⟨

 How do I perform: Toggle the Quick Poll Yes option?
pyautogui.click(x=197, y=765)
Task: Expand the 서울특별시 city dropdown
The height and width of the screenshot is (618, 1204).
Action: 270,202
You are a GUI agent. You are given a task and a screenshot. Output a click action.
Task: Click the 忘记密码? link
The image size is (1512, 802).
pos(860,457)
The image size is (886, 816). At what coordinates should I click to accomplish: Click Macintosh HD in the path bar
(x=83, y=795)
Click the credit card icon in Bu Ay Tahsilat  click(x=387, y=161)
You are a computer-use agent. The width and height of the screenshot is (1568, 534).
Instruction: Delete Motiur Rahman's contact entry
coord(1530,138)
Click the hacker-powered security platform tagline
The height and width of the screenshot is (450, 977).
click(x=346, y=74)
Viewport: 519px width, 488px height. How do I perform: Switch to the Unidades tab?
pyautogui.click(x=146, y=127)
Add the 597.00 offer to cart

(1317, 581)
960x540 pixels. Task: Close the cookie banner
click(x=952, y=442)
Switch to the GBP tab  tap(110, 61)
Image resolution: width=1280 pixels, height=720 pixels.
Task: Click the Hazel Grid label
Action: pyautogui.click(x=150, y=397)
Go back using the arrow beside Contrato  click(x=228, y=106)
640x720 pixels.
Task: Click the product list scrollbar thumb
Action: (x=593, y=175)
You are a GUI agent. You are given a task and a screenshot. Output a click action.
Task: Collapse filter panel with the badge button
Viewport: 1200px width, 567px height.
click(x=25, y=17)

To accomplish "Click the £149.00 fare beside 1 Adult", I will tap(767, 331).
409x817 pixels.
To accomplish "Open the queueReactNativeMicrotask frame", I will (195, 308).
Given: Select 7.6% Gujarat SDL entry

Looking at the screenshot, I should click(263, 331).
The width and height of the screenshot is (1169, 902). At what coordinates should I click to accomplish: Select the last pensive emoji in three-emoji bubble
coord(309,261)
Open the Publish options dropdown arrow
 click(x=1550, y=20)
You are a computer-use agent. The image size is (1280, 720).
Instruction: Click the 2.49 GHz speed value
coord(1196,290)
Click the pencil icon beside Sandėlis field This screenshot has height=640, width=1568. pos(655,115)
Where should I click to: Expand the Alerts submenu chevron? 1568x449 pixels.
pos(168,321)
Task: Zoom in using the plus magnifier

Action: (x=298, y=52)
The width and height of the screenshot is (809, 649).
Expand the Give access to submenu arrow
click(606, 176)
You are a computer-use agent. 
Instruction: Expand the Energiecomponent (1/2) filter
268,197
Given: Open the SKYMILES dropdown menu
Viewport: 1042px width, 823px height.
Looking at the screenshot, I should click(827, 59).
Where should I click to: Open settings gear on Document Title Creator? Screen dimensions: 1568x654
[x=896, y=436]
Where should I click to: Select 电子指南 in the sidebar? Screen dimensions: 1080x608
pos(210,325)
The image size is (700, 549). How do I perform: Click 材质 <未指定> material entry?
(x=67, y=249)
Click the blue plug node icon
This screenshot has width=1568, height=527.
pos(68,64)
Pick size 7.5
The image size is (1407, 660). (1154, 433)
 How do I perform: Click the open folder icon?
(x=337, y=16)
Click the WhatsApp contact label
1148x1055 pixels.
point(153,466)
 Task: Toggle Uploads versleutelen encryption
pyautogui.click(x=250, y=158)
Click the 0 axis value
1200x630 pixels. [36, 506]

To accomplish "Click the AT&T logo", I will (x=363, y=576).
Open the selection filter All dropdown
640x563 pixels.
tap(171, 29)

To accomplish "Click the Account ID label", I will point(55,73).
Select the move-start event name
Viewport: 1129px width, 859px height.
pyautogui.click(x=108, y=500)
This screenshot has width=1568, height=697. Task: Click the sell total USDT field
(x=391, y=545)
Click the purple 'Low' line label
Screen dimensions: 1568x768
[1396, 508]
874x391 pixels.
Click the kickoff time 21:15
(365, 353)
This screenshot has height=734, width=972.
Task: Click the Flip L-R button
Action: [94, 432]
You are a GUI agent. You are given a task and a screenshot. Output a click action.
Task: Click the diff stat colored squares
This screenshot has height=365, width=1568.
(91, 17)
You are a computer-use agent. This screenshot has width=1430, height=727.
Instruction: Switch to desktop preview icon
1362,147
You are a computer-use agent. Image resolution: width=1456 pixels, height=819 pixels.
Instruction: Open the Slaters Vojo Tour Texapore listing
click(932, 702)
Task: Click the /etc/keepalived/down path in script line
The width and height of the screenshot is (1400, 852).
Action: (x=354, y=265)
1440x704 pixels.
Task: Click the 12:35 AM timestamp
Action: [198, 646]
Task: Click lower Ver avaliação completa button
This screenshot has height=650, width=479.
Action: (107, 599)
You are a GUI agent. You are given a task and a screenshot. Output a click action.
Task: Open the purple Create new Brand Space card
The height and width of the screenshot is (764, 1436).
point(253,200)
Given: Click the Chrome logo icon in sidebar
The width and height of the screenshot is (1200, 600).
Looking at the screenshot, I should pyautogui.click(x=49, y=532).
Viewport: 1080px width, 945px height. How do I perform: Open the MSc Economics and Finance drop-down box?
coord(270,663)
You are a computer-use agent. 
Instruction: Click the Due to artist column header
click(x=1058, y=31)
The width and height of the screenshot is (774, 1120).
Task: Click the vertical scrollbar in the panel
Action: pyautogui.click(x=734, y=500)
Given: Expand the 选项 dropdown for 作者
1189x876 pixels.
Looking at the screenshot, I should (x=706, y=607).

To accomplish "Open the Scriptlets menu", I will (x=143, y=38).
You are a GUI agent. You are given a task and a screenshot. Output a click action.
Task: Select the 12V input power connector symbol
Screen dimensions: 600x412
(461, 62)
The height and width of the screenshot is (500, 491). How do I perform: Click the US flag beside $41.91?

⟩

§ **Instructions for the task**
When you output the entries, keep every word exactly as it stands.

§ **Written reply**
 How do I perform: Toggle the Quick Poll Yes option?
pyautogui.click(x=197, y=765)
Task: Expand the 서울특별시 city dropdown
The height and width of the screenshot is (618, 1204).
Action: 270,202
You are a GUI agent. You are given a task and a screenshot. Output a click action.
Task: Click the 忘记密码? link
The image size is (1512, 802).
pos(860,457)
The image size is (886, 816). At what coordinates should I click to accomplish: Click Macintosh HD in the path bar
(x=83, y=795)
Click the credit card icon in Bu Ay Tahsilat  click(x=387, y=161)
You are a computer-use agent. The width and height of the screenshot is (1568, 534).
Instruction: Delete Motiur Rahman's contact entry
coord(1530,138)
Click the hacker-powered security platform tagline
The height and width of the screenshot is (450, 977).
click(x=346, y=74)
Viewport: 519px width, 488px height. How do I perform: Switch to the Unidades tab?
pyautogui.click(x=146, y=127)
Add the 597.00 offer to cart

(1317, 581)
960x540 pixels. Task: Close the cookie banner
click(x=952, y=442)
Switch to the GBP tab  tap(110, 61)
Image resolution: width=1280 pixels, height=720 pixels.
Task: Click the Hazel Grid label
Action: pyautogui.click(x=150, y=397)
Go back using the arrow beside Contrato  click(x=228, y=106)
640x720 pixels.
Task: Click the product list scrollbar thumb
Action: (x=593, y=175)
You are a GUI agent. You are given a task and a screenshot. Output a click action.
Task: Collapse filter panel with the badge button
Viewport: 1200px width, 567px height.
click(x=25, y=17)

To accomplish "Click the £149.00 fare beside 1 Adult", I will tap(767, 331).
409x817 pixels.
To accomplish "Open the queueReactNativeMicrotask frame", I will (195, 308).
Given: Select 7.6% Gujarat SDL entry

Looking at the screenshot, I should click(263, 331).
The width and height of the screenshot is (1169, 902). At what coordinates should I click to accomplish: Select the last pensive emoji in three-emoji bubble
coord(309,261)
Open the Publish options dropdown arrow
 click(x=1550, y=20)
You are a computer-use agent. The image size is (1280, 720).
Instruction: Click the 2.49 GHz speed value
coord(1196,290)
Click the pencil icon beside Sandėlis field This screenshot has height=640, width=1568. pos(655,115)
Where should I click to: Expand the Alerts submenu chevron? 1568x449 pixels.
pos(168,321)
Task: Zoom in using the plus magnifier

Action: (x=298, y=52)
The width and height of the screenshot is (809, 649).
Expand the Give access to submenu arrow
click(606, 176)
You are a computer-use agent. 
Instruction: Expand the Energiecomponent (1/2) filter
268,197
Given: Open the SKYMILES dropdown menu
Viewport: 1042px width, 823px height.
Looking at the screenshot, I should click(827, 59).
Where should I click to: Open settings gear on Document Title Creator? Screen dimensions: 1568x654
[x=896, y=436]
Where should I click to: Select 电子指南 in the sidebar? Screen dimensions: 1080x608
pos(210,325)
The image size is (700, 549). How do I perform: Click 材质 <未指定> material entry?
(x=67, y=249)
Click the blue plug node icon
This screenshot has width=1568, height=527.
pos(68,64)
Pick size 7.5
The image size is (1407, 660). (1154, 433)
 How do I perform: Click the open folder icon?
(x=337, y=16)
Click the WhatsApp contact label
1148x1055 pixels.
point(153,466)
 Task: Toggle Uploads versleutelen encryption
pyautogui.click(x=250, y=158)
Click the 0 axis value
1200x630 pixels. [36, 506]

To accomplish "Click the AT&T logo", I will (x=363, y=576).
Open the selection filter All dropdown
640x563 pixels.
tap(171, 29)

To accomplish "Click the Account ID label", I will point(55,73).
Select the move-start event name
Viewport: 1129px width, 859px height.
pyautogui.click(x=108, y=500)
This screenshot has width=1568, height=697. Task: Click the sell total USDT field
(x=391, y=545)
Click the purple 'Low' line label
Screen dimensions: 1568x768
[1396, 508]
874x391 pixels.
Click the kickoff time 21:15
(365, 353)
This screenshot has height=734, width=972.
Task: Click the Flip L-R button
Action: [94, 432]
You are a GUI agent. You are given a task and a screenshot. Output a click action.
Task: Click the diff stat colored squares
This screenshot has height=365, width=1568.
(91, 17)
You are a computer-use agent. This screenshot has width=1430, height=727.
Instruction: Switch to desktop preview icon
1362,147
You are a computer-use agent. Image resolution: width=1456 pixels, height=819 pixels.
Instruction: Open the Slaters Vojo Tour Texapore listing
click(932, 702)
Task: Click the /etc/keepalived/down path in script line
The width and height of the screenshot is (1400, 852).
Action: (x=354, y=265)
1440x704 pixels.
Task: Click the 12:35 AM timestamp
Action: [198, 646]
Task: Click lower Ver avaliação completa button
This screenshot has height=650, width=479.
Action: (107, 599)
You are a GUI agent. You are given a task and a screenshot. Output a click action.
Task: Open the purple Create new Brand Space card
The height and width of the screenshot is (764, 1436).
point(253,200)
Given: Click the Chrome logo icon in sidebar
The width and height of the screenshot is (1200, 600).
Looking at the screenshot, I should pyautogui.click(x=49, y=532).
Viewport: 1080px width, 945px height. How do I perform: Open the MSc Economics and Finance drop-down box?
coord(270,663)
You are a computer-use agent. 
Instruction: Click the Due to artist column header
click(x=1058, y=31)
The width and height of the screenshot is (774, 1120).
Task: Click the vertical scrollbar in the panel
Action: pyautogui.click(x=734, y=500)
Given: Expand the 选项 dropdown for 作者
1189x876 pixels.
Looking at the screenshot, I should (x=706, y=607).

To accomplish "Open the Scriptlets menu", I will (x=143, y=38).
You are a GUI agent. You are given a task and a screenshot. Output a click action.
Task: Select the 12V input power connector symbol
Screen dimensions: 600x412
(461, 62)
The height and width of the screenshot is (500, 491). How do I perform: Click the US flag beside $41.91?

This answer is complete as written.